Do your best to battle ‘COVID fatigue’
Practice self-care and recognize that we are not alone and share these feelings of anxiety, fear and loneliness.
“COVID fatigue” is real. It refers to the insidious feelings that we are experiencing 10 months into the SARS-CoV-2 pandemic. These include a host of symptoms: restlessness, anxiety, lack of energy and perhaps for some a sense of hopelessness and helplessness that may represent a clinical diagnosis of depression.
For those who feel a deep sense of despair, professional counseling and medical care should be a strong consideration. Most of us have learned to live with, if not accept, the many life changes and personal restrictions that have so dramatically changed our lives.
At this moment, we also share additional social stressors individually and as a nation. How we respond to these is critical to our success to suppress the virus, maintain social cohesion and regain a sense of control over our lives until we can return to a sense of “normalcy.”
This requires first a recognition that we are not alone and broadly share these feelings of anxiety, fear, loneliness and loss of control.
Our immediate response should be for self-care and on the needs of those closest to us. Emphasize the basics of healthy diets, regular exercise e.g. walking briskly for 30-40 minutes three to four times a week and limiting alcohol consumption while eschewing illicit drugs and tobacco.
Explore the exceptional natural areas of Berks County. If one has some extra free time, engage in a new or creative activity. Maintain regular follow-up medical appointments for disease management and preventive care.
Above all sustain those essential familial and social ties while adhering to public health guidelines. Our goal should be to focus on what is essential in the moment and preserve a sense of enjoyment and control that we may feel we have lost.
It is also important to respond to the needs of those who have suffered the most through this pandemic. While we have all been called to sacrifice, this has not occurred equally, particularly affecting the elderly and racial and ethnic minorities.
Emotional support is needed for those with the disease or who have lost someone from it. Assistance for social agencies hard at work to provide basic necessities and efforts to patronize our many struggling businesses are not only the right thing to do but will lay the groundwork for a stronger community as we move forward.
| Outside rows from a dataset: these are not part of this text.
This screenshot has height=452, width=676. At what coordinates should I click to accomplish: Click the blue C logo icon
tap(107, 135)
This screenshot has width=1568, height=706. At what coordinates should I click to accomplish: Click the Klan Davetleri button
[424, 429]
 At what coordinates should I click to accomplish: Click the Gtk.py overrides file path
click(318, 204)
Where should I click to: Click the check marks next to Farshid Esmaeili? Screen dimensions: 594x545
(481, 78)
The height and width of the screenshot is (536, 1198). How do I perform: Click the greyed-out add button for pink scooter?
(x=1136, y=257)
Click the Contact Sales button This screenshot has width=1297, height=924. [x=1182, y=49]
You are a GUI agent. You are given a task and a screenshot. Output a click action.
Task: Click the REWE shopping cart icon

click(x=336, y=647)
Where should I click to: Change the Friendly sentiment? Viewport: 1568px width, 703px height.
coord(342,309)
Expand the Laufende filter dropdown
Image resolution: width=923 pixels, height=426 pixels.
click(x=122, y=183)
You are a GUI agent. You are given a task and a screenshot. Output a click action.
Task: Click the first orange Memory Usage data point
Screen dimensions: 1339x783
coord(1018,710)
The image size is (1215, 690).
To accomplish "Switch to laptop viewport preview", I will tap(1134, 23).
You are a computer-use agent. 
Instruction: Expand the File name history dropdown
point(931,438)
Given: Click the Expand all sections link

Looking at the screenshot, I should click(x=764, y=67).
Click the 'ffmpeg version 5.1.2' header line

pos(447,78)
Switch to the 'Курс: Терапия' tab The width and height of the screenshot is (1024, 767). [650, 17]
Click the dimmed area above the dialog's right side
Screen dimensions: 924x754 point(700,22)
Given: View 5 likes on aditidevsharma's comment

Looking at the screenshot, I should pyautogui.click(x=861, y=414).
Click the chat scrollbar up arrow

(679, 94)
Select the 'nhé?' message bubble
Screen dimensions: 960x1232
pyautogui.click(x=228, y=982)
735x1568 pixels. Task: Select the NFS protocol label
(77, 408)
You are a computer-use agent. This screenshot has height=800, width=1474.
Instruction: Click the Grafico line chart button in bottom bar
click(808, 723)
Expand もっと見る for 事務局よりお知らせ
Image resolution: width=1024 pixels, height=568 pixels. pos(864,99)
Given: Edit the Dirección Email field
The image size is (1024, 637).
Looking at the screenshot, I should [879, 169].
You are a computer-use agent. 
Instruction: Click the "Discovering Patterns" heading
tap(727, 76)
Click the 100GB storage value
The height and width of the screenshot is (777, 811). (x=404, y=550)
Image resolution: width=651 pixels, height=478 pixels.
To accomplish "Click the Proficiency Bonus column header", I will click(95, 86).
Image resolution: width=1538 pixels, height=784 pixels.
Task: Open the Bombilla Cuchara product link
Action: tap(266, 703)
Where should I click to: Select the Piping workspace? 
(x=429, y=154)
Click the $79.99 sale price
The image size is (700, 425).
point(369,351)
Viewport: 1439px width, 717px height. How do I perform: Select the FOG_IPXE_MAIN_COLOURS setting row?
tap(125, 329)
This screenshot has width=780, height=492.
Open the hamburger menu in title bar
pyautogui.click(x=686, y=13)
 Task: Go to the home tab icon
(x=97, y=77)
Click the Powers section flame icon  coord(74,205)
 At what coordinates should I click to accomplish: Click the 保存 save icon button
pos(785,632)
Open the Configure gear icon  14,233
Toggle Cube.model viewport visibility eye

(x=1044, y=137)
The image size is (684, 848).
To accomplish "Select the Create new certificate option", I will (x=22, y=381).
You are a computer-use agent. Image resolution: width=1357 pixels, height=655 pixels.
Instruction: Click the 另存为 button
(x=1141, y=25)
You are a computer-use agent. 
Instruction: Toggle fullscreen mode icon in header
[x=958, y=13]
Above all, at this critical moment, it is vitally important that we remain vigilant. This is no time to submit to our fatigue and to relax those behaviors that are essential to defeating this virus: Socially distancing at least 6 feet apart; wearing masks in public, especially indoors when social distancing is not possible and practicing good hygiene, particularly frequent handwashing.
Winter is coming, and with the onset of colder weather and the move to indoor activities, we are seeing novel coronavirus infections increase in Berks and across the country. The combination of the impending seasonal influenza virus with overlapping COVID-19 symptoms will make it difficult to distinguish one from the other.
It is not hard to envision our health care facilities overwhelmed, the most vulnerable exposed to even higher risk and pressure increased on our businesses and activities to be curtailed even further; something none of us want.
It is also imperative now more than ever, that everyone over the age of 6 months receive the influenza vaccine.
We will get through this, but there are critical months ahead until we have a safe, effective and readily distributable SARSCoV-2 vaccine in 2021. It is up to each one of us to defend against despair and protect ourselves, our loved ones and our neighbors.
We value our freedom, but liberty also requires personal responsibility to take those steps to protect ourselves and each other. Like many other times in our history, this is a challenge we must and will overcome.